Escuchaba los sonidos de la noche sumida en una absorta
contemplación del firmamento, con tal intensidad que vio sorprendida cómo una
estrella se desprendía fugaz de su lugar y caía rauda, veloz como una voraz
saetilla, sin permitirla ver su destino final.
Una gran sonrisa iluminó su rostro de
mujer, por fin, cuantas noches lleva esperando que la lluvia de estrellas se
produjera. Por lo menos una semana y hasta esta noche nada, ni una estrella.
Pero ella persevera y cada noche después de cenar coge su tumbona, la pone
mirando a la Machota
norte y contempla el precioso cielo estrellado que luce sus mejores galas
titilando sin cesar en ese su ritmo universal. En el silencio de la sierra, con una noche
cerrada, sin luna, alrededor solo se vislumbra el perfil de la montaña y las
copas de los árboles con sus diferentes perfiles: cónicas, los pinos,
desarboladas los robles, los abetos puntiagudas, pero todas ellas como yo misma
mirando al cielo, sólo el firmamento puede dar tan sorprendente espectáculo.
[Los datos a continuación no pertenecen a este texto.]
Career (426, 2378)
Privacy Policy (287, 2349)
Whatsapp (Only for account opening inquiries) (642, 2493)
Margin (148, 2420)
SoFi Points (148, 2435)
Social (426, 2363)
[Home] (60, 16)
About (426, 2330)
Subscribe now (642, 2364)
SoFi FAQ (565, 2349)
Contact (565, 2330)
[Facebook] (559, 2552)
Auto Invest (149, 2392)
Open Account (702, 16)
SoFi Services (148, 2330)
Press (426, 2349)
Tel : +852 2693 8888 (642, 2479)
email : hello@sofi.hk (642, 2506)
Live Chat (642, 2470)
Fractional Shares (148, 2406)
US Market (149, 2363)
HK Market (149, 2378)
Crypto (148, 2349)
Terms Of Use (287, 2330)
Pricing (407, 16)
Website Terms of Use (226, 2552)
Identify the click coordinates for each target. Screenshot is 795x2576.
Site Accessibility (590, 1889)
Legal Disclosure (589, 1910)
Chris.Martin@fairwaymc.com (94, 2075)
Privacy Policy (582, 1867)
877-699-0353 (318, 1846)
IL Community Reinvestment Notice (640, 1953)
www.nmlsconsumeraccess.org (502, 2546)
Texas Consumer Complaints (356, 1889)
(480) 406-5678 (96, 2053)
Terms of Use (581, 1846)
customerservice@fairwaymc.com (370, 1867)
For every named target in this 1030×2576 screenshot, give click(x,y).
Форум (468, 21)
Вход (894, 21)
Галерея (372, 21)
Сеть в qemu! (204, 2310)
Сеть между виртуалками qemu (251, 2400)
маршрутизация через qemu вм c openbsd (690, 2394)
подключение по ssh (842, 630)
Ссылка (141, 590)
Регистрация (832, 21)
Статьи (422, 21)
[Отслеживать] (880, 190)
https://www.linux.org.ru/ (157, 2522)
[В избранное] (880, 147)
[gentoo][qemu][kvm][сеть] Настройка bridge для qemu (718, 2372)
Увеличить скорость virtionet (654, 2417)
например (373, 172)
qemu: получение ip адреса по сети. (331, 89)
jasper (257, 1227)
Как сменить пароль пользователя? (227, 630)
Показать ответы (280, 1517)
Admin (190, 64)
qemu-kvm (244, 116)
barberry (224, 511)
De pronto, un golpe seco sobre el
tejado de chapa del garaje me sobresalta. Tranquila mujer, son las bellotas de
los robles que se sueltan a cualquier hora del día, pero con el silencio de la
noche la verdad no lo esperaba. Se echa la rebeca por encima y continúa
esperando la lluvia de estrellas desplazarse, como tantos años, pero lo que de
verdad se desplaza, son los aviones de
pasajeros que con sus pilotos rojos advierten que el mundo no para ni un segundo. A algunos se les oyen
los motores, a otros no, ¡van tan altos!
Aunque una en su pequeñez hubiera pensado: qué
silencio, qué oscuridad en esta noche sin luna, parece que todo está en reposo,
descansando pero no, de eso nada. De repente un murciélago chiquitín pasa
aleteando por delante de mis narices ¡uf! Que bicho tan repugnante. De un salto
se pone en pie, y exclama: ¡bueno guapa, por esta noche se acabó, que son las
12 y te toca pastilla para dormir y a la
cama! Ella se da la vuelta y por el este, a pesar de la Machota y por encima de
ella, se ve con toda nitidez el gran haz de luz, una enorme mancha lumínica que
llega desde Madrid nítida para iluminar la noche del campo a 60 Kms. de la
capital.
Madrid es mucho Madrid, y su
influencia lumínica llega hasta nosotros, como un mal colateral de la Capital de España para
decirnos: ¡aquí estoy yo, y por mucho que te escondas tras las montañas
cercanas y creas que no te puedo alcanzar, ahí te mando, todas y cada una de
las noches, mi perniciosa iluminación que contamina tu deseo de ver estrellas
fugaces, a no ser que te pongas de espaldas, claro!